Data under study:
▼
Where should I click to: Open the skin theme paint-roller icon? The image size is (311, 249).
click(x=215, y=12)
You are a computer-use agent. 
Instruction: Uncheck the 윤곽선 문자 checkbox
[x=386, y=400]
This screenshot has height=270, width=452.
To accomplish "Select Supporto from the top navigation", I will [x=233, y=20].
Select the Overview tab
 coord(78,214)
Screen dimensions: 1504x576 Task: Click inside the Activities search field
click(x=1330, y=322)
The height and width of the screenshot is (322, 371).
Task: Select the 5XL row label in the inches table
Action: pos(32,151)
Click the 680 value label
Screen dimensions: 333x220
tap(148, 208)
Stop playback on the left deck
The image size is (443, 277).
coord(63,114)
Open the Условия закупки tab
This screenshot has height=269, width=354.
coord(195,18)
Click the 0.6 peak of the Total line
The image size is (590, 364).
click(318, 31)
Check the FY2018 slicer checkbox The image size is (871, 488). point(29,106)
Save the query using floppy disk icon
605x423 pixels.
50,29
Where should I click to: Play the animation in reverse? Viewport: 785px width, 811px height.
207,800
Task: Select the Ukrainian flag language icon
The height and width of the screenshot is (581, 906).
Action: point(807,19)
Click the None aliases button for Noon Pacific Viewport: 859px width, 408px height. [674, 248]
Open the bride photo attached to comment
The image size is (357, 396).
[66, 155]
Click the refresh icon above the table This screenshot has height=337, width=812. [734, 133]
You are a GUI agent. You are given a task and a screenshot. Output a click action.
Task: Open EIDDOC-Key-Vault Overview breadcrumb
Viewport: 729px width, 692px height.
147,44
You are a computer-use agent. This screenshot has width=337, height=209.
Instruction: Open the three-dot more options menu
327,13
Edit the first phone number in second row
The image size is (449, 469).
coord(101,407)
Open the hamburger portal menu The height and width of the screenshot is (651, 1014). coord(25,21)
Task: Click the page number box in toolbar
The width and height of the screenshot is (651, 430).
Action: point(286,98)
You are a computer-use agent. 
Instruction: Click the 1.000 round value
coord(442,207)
▲
To do:
Word for word, write out every record.

Response to the exercise:
Where should I click to: Open the skin theme paint-roller icon? The image size is (311, 249).
click(x=215, y=12)
You are a computer-use agent. 
Instruction: Uncheck the 윤곽선 문자 checkbox
[x=386, y=400]
This screenshot has height=270, width=452.
To accomplish "Select Supporto from the top navigation", I will [x=233, y=20].
Select the Overview tab
 coord(78,214)
Screen dimensions: 1504x576 Task: Click inside the Activities search field
click(x=1330, y=322)
The height and width of the screenshot is (322, 371).
Task: Select the 5XL row label in the inches table
Action: pos(32,151)
Click the 680 value label
Screen dimensions: 333x220
tap(148, 208)
Stop playback on the left deck
The image size is (443, 277).
coord(63,114)
Open the Условия закупки tab
This screenshot has height=269, width=354.
coord(195,18)
Click the 0.6 peak of the Total line
The image size is (590, 364).
click(318, 31)
Check the FY2018 slicer checkbox The image size is (871, 488). point(29,106)
Save the query using floppy disk icon
605x423 pixels.
50,29
Where should I click to: Play the animation in reverse? Viewport: 785px width, 811px height.
207,800
Task: Select the Ukrainian flag language icon
The height and width of the screenshot is (581, 906).
Action: point(807,19)
Click the None aliases button for Noon Pacific Viewport: 859px width, 408px height. [674, 248]
Open the bride photo attached to comment
The image size is (357, 396).
[66, 155]
Click the refresh icon above the table This screenshot has height=337, width=812. [734, 133]
You are a GUI agent. You are given a task and a screenshot. Output a click action.
Task: Open EIDDOC-Key-Vault Overview breadcrumb
Viewport: 729px width, 692px height.
147,44
You are a computer-use agent. This screenshot has width=337, height=209.
Instruction: Open the three-dot more options menu
327,13
Edit the first phone number in second row
The image size is (449, 469).
coord(101,407)
Open the hamburger portal menu The height and width of the screenshot is (651, 1014). coord(25,21)
Task: Click the page number box in toolbar
The width and height of the screenshot is (651, 430).
Action: point(286,98)
You are a computer-use agent. 
Instruction: Click the 1.000 round value
coord(442,207)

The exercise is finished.